Teríamos uma longa lista a apresentar, se quiséssemos recordar todos os doutores e bispos que o sancionaram com seu sufrágio; mas um nome basta entre todos: São Carlos Borromeu ordenou que fosse seguido em seu pequeno seminário. Convém acrescentar também que, em 1686, Monsenhor de Harlay permitiu que se publicasse em Paris uma tradução francesa sob seu augusto patrocínio.

Se alguém agora se admirasse desse sucesso admirável que poucos livros obtiveram com certeza, logo encontraria a explicação ao abrir este pequeno livro tão curto e, no entanto, tão completo; tão teológico e, no entanto, tão simples e fácil de compreender; tão bem adaptado aos erros e, consequentemente, às necessidades do século XVI, digamos também às do nosso, que dele deriva; tão bem ordenado, tão piedoso e tão eficaz para comunicar a piedade juntamente com a doutrina.

Reconhece-se em cada página o apóstolo que encontrava sua felicidade em ensinar ele mesmo o catecismo às crianças e aos pobres; o polemista que tantas vezes enfrentou a heresia; o teólogo consumado que foi ao fundo de todas as questões, que resume como em uma palavra.
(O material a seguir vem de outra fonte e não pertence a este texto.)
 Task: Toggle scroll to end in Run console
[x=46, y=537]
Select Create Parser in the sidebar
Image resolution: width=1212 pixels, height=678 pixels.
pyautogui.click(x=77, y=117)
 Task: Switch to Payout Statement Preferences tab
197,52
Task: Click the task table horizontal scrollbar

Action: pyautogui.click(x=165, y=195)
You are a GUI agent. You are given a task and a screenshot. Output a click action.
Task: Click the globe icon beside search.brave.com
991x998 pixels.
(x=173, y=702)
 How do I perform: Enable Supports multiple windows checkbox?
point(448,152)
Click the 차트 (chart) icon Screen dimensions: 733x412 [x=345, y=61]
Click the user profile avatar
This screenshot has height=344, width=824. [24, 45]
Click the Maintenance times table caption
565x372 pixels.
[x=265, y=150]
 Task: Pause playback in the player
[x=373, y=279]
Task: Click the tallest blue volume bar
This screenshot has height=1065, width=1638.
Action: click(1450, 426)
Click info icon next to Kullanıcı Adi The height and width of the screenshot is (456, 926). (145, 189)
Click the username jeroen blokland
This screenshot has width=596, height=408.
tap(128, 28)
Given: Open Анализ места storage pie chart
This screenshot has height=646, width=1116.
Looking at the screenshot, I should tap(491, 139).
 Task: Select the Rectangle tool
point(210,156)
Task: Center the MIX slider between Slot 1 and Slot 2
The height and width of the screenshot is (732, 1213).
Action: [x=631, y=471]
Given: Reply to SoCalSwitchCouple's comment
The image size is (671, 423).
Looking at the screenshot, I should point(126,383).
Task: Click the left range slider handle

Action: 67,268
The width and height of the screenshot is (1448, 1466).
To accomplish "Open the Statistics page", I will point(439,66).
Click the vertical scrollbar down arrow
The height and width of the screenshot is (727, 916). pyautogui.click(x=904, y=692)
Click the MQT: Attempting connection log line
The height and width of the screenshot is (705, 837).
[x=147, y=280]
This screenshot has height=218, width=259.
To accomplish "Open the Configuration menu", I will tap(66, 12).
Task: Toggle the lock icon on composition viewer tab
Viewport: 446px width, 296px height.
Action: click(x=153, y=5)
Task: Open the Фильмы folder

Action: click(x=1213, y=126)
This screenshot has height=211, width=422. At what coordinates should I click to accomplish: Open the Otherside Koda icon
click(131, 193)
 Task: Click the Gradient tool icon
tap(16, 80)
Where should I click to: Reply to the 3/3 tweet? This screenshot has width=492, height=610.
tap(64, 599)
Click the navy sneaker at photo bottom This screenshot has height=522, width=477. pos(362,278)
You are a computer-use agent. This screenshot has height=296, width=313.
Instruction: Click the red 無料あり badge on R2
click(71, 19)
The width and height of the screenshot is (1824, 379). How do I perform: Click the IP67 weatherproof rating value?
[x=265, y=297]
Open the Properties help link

Reconhece-se também o santo que sabia, mesmo na linguagem tão seca da ciência, espalhar a unção de seu coração.

Muitas almas foram outrora reconduzidas a Deus por este simples Catecismo: que ele ainda possa produzir esses frutos de salvação! Que possa, ao apresentar às nossas crianças as verdades da fé, imprimi-las mais profundamente e para sempre em seus espíritos e em seus corações!